## Dataset records
= Beginning of Section =
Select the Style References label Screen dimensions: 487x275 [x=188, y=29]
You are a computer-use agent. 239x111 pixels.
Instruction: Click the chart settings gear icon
= End of Section =
= Beginning of Section =
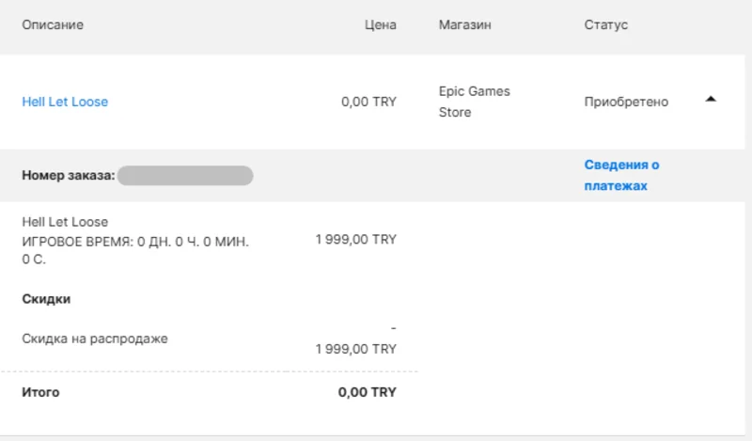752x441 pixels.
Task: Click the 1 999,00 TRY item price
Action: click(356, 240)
= End of Section =
## What is being asked
Please copy, exactly as written, every line in the listing above from the line with "Select the Style" up to and including the line with "Instruction: Click the".

## Answer to this exercise
Select the Style References label Screen dimensions: 487x275 [x=188, y=29]
You are a computer-use agent. 239x111 pixels.
Instruction: Click the chart settings gear icon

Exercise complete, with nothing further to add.